Blogging law February 7, 2008
Posted by Kevin Smith in : Open Access and Institutional Repositories, Scholarly Publishing, Uncategorized , trackbackTrying to catch up on interesting developments over the past few weeks, I note the very interesting and wide-ranging discussion going on across several blogs dealing with legal scholarship about the value of blogging in that discipline. It seems to have started with several reports (here on Balkinazation, here on the Volokh Conspiracy, and here on Law Librarian Blog) about the rapid increase in citations to blogs in the legal literature. Lots of interesting questions are raised here. Why are these citations growing? Jack Balkin writes about the assimilation of blogs into the “larger universe of legal writing.” Is there a different ethic and etiquette for citing blogs in scholarly articles? Eugene Volokh suggests that there is and provokes a fascinating chain of replies. His discussion of the ethics of citing unpublished sources continues here. And finally, is this good for scholarship, or the beginning of the end? Brian Leiter writes a long piece on “Why Blogs are Bad for Legal Scholarship.” In spite of the apparent “liar’s paradox” here – telling others not to read blogs in a blog – Leiter makes an interesting argument about the importance of mediation and some way to test and evaluate the expertise of the one whose writing is being cited.

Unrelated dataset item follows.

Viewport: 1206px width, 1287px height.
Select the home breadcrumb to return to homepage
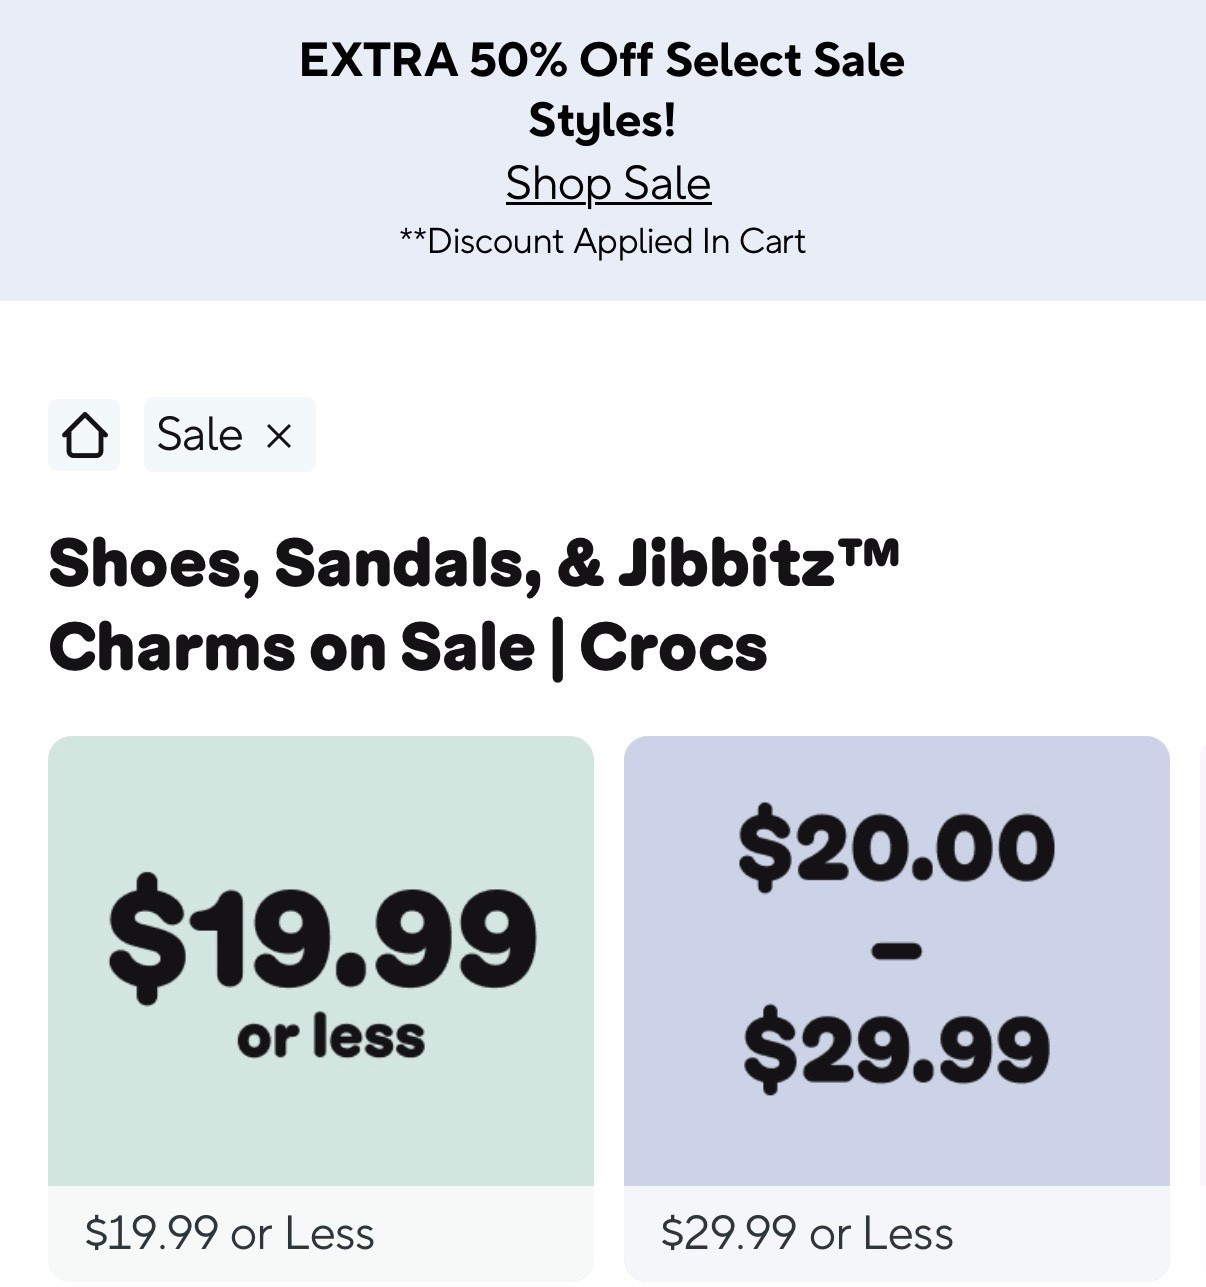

It is also interesting to speculate on why legal scholarship seems to be the discipline in which this conversation is taking place. When I first read about it, I wondered if the unique aspects of legal scholarship, where most of the journals are edited by students rather than by full-time academics, might lead the professorate to feel less proprietary about their publications and thus more willing to experiment outside of the traditional confines of scholarship. Leiter suggests a somewhat different spin on this observation when he writes: “The problem is that reputational effects in the legal academy are mediate by two institutions whose primary arbiters are not, themselves, experts or even quasi-experts… First, one of the major venues for legal scholarship remains the student-edited law reviews” (the second institutional problem is the “journalistic reception” of legal ideas). For Leiter, the problem to which this lack of expertise contributes is the “availability cascade” – “an opinion that appears to be informed gains credibility by virtue of being repeated and thus becoming current in discourse.” For its discussion of this phenomenon alone, Leiter’s piece is worth reading, even while recognizing that blogs are certainly here to stay and scholarship is going to have to find ways to deal with them.

Comments»
The question: Can blogs be considered a “traditional” or valid source of scholarship? Will need to be answered. We know that people are reading them, citing them and communicating with each other in blogs every day. These blogs are not peer reviewed in the traditional sense but because readers can react to them, provide commentary and critique a blog statement the blog itself presents the opportunity for peers to address flawed arguments. Blogs will need to be addressed because if they are considered traditional scholarship then they should be protected under Intellectual Property rules that ensure that faculty retain the ownership of this information regardless of where it is hosted. Also ignoring the contributions of blogs impedes scholarship and intellectual progress.